§ Provided records
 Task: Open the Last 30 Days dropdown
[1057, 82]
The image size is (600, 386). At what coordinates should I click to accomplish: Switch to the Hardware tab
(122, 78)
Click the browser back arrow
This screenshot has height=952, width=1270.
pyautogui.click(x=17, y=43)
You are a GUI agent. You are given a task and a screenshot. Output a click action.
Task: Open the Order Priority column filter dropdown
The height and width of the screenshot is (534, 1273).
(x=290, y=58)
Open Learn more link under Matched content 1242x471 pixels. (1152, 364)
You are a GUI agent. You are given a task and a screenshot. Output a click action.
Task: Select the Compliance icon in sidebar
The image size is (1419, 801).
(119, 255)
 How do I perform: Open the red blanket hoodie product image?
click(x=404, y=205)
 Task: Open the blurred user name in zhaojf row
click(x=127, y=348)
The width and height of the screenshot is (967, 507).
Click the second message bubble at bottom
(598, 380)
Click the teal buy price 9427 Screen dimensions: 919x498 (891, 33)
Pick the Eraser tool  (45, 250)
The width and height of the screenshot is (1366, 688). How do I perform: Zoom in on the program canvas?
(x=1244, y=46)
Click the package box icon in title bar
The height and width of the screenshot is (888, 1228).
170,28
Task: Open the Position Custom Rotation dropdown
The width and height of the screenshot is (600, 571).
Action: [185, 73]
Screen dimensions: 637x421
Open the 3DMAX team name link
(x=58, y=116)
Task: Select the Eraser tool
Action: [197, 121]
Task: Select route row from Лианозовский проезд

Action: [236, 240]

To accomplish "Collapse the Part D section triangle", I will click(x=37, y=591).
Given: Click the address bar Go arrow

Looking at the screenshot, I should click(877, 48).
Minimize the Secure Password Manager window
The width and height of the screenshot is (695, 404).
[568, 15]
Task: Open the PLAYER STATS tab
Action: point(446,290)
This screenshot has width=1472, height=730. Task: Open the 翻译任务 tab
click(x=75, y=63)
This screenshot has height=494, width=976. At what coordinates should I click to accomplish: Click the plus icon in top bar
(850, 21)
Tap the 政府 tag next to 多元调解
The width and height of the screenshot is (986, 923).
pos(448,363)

§ What the exercise asks
Substitute "menu" for "dropdown" throughout the items above and give them again with nothing else altered.

§ Written answer
 Task: Open the Last 30 Days menu
[1057, 82]
The image size is (600, 386). At what coordinates should I click to accomplish: Switch to the Hardware tab
(122, 78)
Click the browser back arrow
This screenshot has height=952, width=1270.
pyautogui.click(x=17, y=43)
You are a GUI agent. You are given a task and a screenshot. Output a click action.
Task: Open the Order Priority column filter menu
The height and width of the screenshot is (534, 1273).
(x=290, y=58)
Open Learn more link under Matched content 1242x471 pixels. (1152, 364)
You are a GUI agent. You are given a task and a screenshot. Output a click action.
Task: Select the Compliance icon in sidebar
The image size is (1419, 801).
(119, 255)
 How do I perform: Open the red blanket hoodie product image?
click(x=404, y=205)
 Task: Open the blurred user name in zhaojf row
click(x=127, y=348)
The width and height of the screenshot is (967, 507).
Click the second message bubble at bottom
(598, 380)
Click the teal buy price 9427 Screen dimensions: 919x498 (891, 33)
Pick the Eraser tool  (45, 250)
The width and height of the screenshot is (1366, 688). How do I perform: Zoom in on the program canvas?
(x=1244, y=46)
Click the package box icon in title bar
The height and width of the screenshot is (888, 1228).
170,28
Task: Open the Position Custom Rotation menu
The width and height of the screenshot is (600, 571).
Action: [185, 73]
Screen dimensions: 637x421
Open the 3DMAX team name link
(x=58, y=116)
Task: Select the Eraser tool
Action: [197, 121]
Task: Select route row from Лианозовский проезд

Action: [236, 240]

To accomplish "Collapse the Part D section triangle", I will click(x=37, y=591).
Given: Click the address bar Go arrow

Looking at the screenshot, I should click(877, 48).
Minimize the Secure Password Manager window
The width and height of the screenshot is (695, 404).
[568, 15]
Task: Open the PLAYER STATS tab
Action: point(446,290)
This screenshot has width=1472, height=730. Task: Open the 翻译任务 tab
click(x=75, y=63)
This screenshot has height=494, width=976. At what coordinates should I click to accomplish: Click the plus icon in top bar
(850, 21)
Tap the 政府 tag next to 多元调解
The width and height of the screenshot is (986, 923).
pos(448,363)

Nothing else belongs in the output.